## 引用文
= = = =

【Diffusers】「bitsandbytes」がWindowsでも使えるようになっていたので、最近話題の画像生成AI「FLUX.1-dev」で試してみました

PC環境

Windows 11
CUDA 11.8
Python 3.12

Python環境構築

pip install torch==2.4.0+cu118 --index-url https://download.pytorch.org/whl/cu118
pip install diffusers[torch]
pip install transformers protobuf sentencepiece bitsandbytes

Pythonスクリプト

VRAM使用量は12GB未満に抑えられました。

import time
import torch
from diffusers import FluxPipeline
from transformers import T5EncoderModel, BitsAndBytesConfig

start = time.perf_counter()

quantization_config = BitsAndBytesConfig(load_in_8bit=True)

model_id = "black-forest-labs/FLUX.1-dev"

text_encoder_2 = T5EncoderModel.from_pretrained(
    model_id,
    subfolder="text_encoder_2",
    quantization_config=quantization_config,
    device_map="auto"
)

pipe = FluxPipeline.from_pretrained(
    model_id,
    text_encoder_2=text_encoder_2,
    torch_dtype=torch.float16,
    device_map="balanced"
)

prompt = "an insect robot preparing a delicious meal, anime style"

= = = =

## データ一覧
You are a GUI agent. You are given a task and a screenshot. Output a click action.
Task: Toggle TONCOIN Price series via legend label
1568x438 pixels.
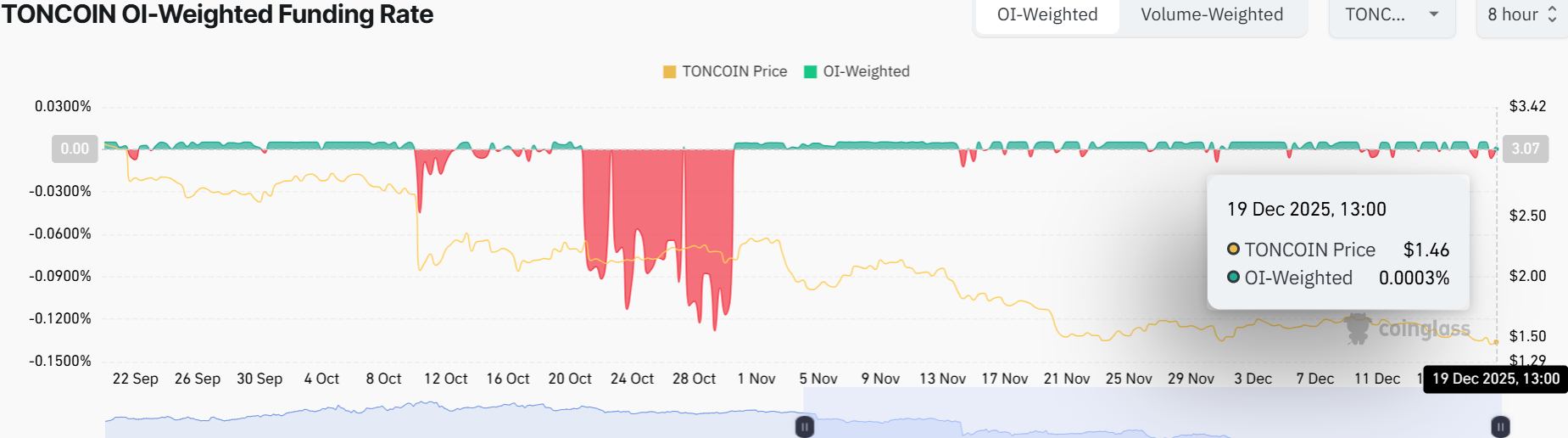tap(734, 72)
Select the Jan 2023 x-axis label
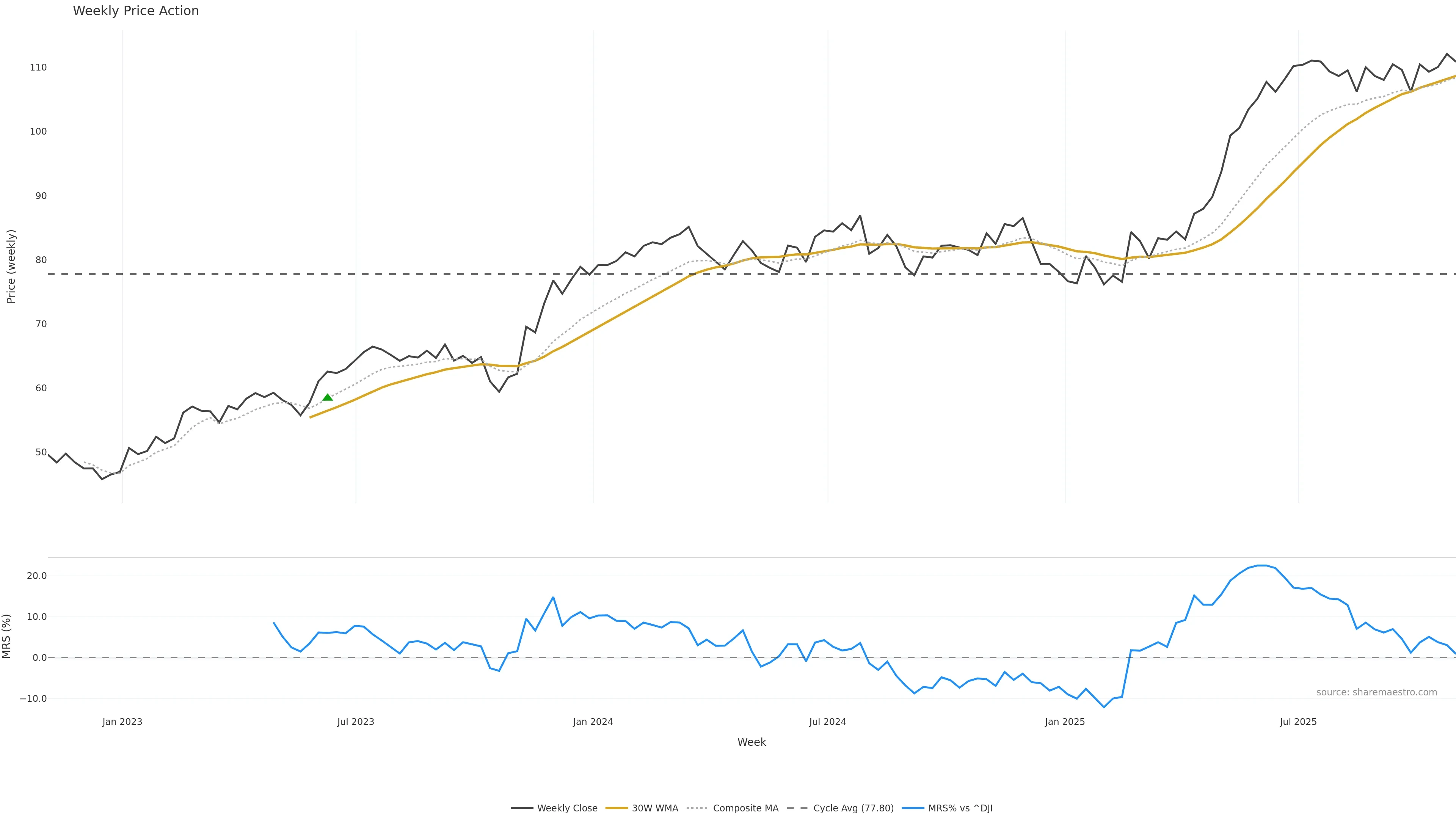 (122, 722)
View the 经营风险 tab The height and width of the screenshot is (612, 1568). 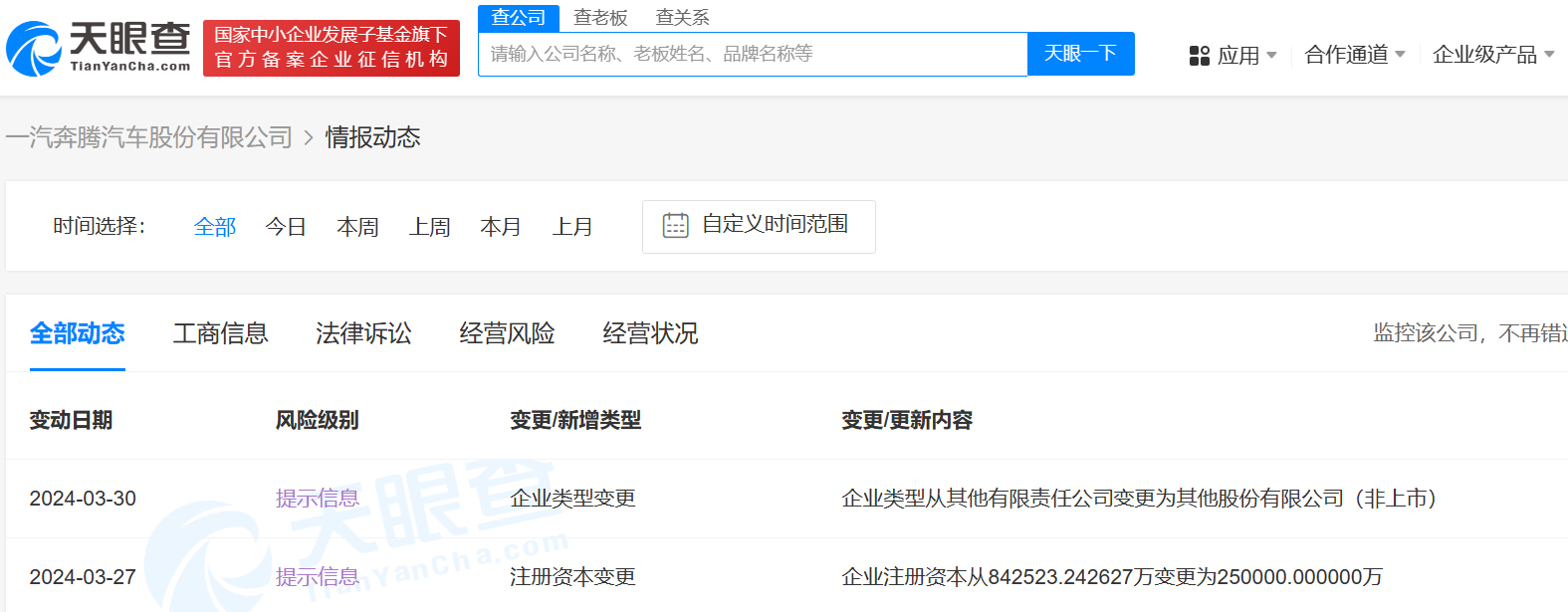click(x=507, y=333)
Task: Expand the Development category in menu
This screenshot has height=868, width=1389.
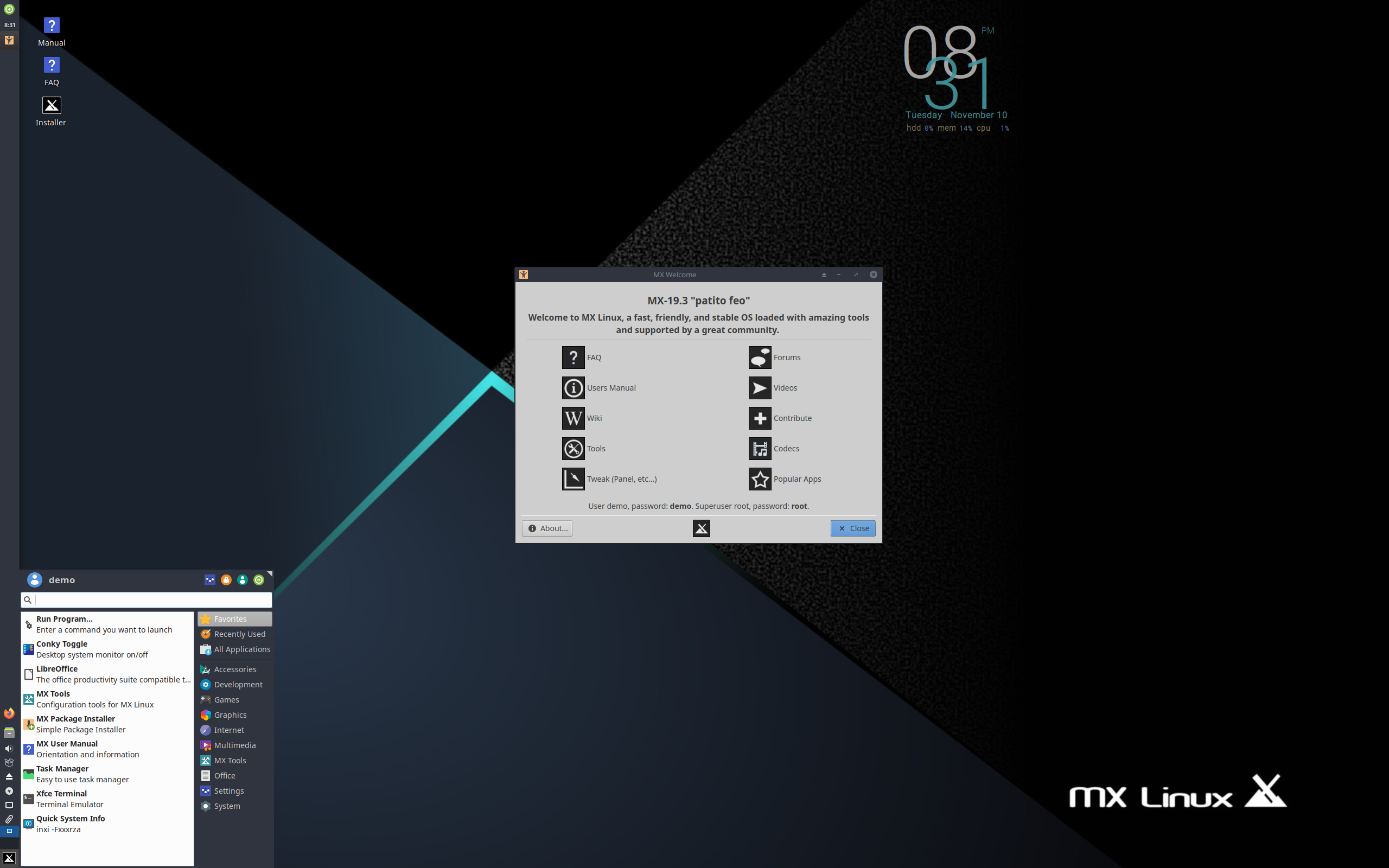Action: pyautogui.click(x=234, y=684)
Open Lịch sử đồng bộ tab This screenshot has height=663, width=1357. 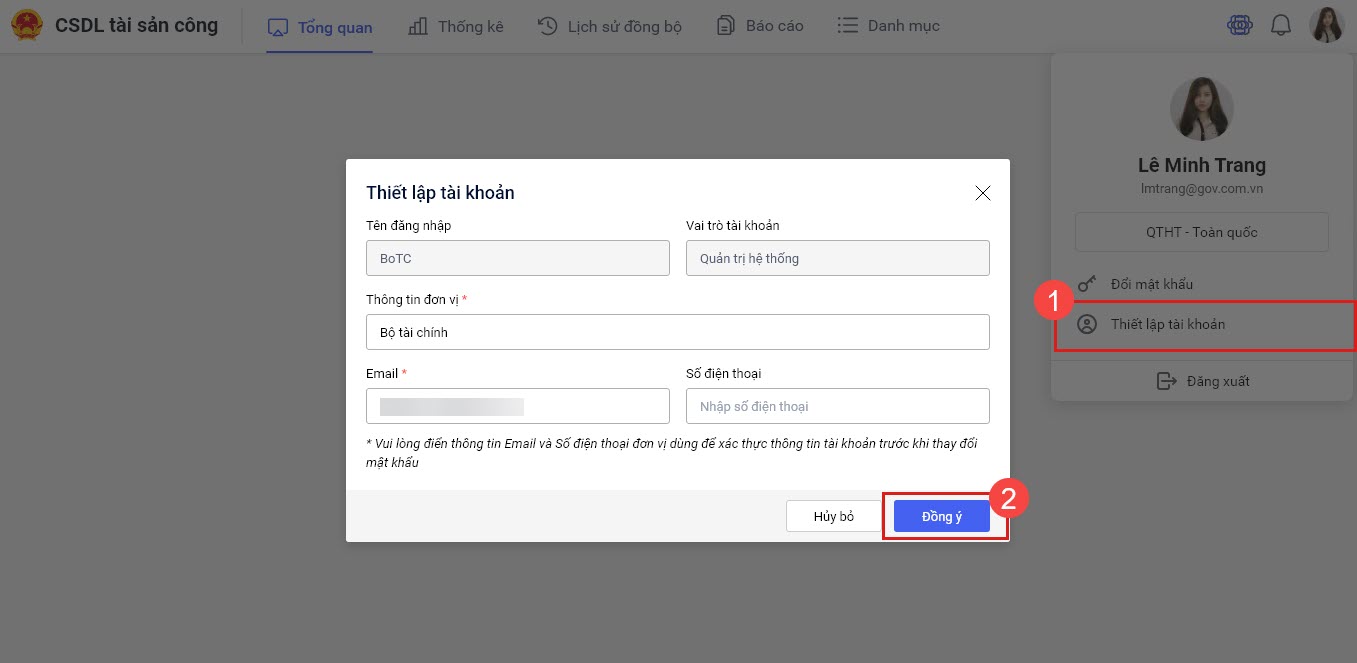point(609,27)
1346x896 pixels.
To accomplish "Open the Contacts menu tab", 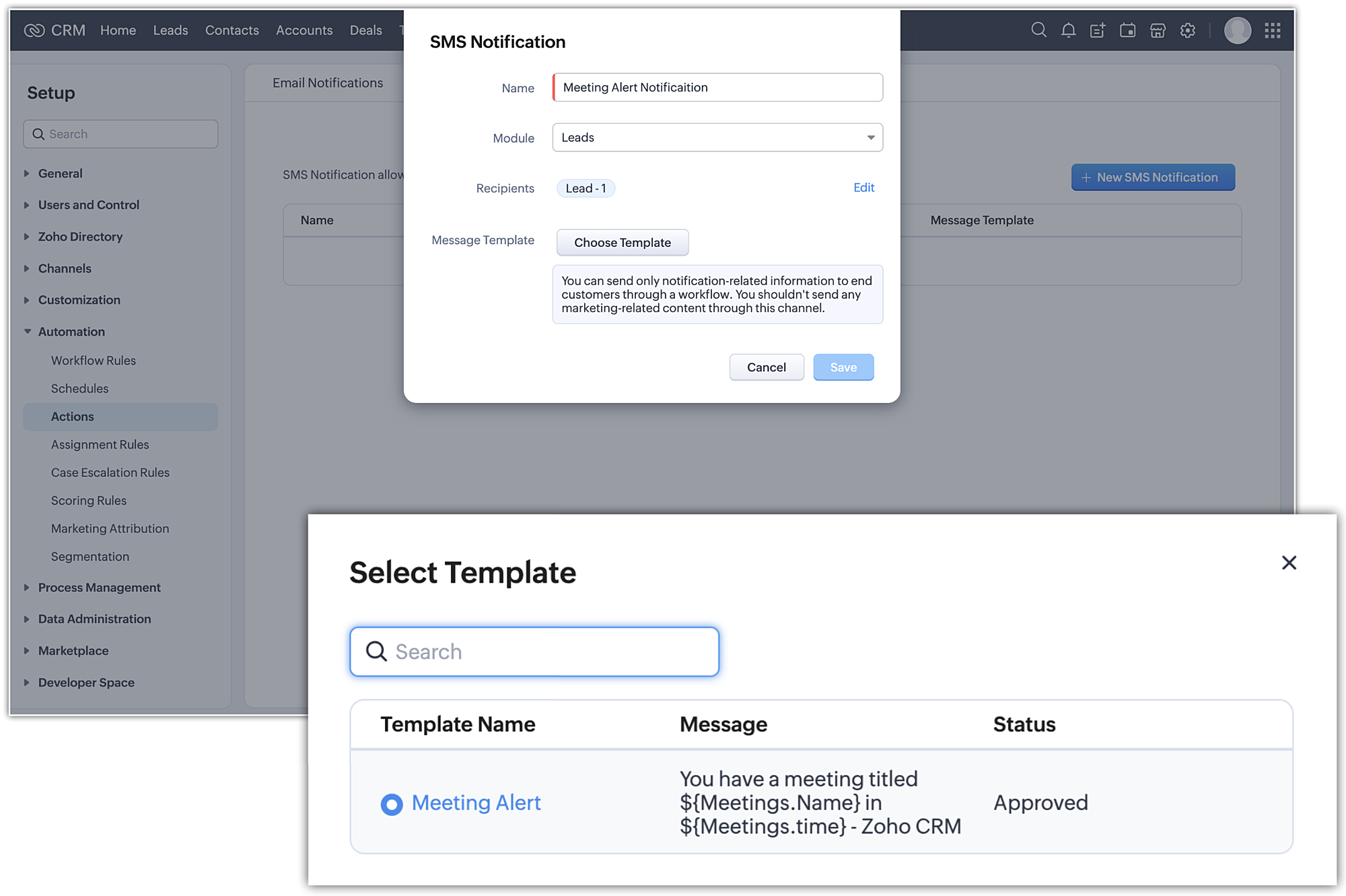I will pyautogui.click(x=232, y=30).
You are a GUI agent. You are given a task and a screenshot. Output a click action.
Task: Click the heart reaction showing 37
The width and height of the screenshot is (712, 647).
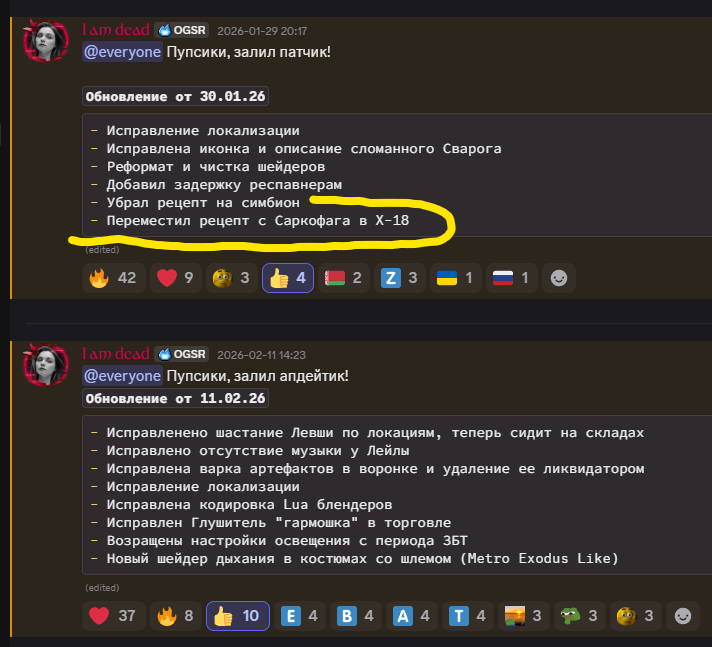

= = = =

## 取り組む課題
- a) 引用文の内容を2文で要約しなさい。
- b) 次の(i)〜(iii)が引用文と一致するかを「はい」または「いいえ」で答え、判断の根拠となる引用文の語句を正確に引用しなさい。(i) 使用したCUDAのバージョンは12.1である。(ii) VRAM使用量は12GB未満に抑えられた。(iii) FluxPipelineの読み込みでは、torch_dtypeにtorch.float16が指定されている。

## 解答例
- a) 「bitsandbytes」がWindowsでも使えるようになっていたので、画像生成AI「FLUX.1-dev」で試した記録である。Windows 11、CUDA 11.8、Python 3.12の環境で実行し、VRAM使用量は12GB未満に抑えられた。

- b)
(i) いいえ。「CUDA 11.8」
(ii) はい。「VRAM使用量は12GB未満に抑えられました。」
(iii) はい。「torch_dtype=torch.float16」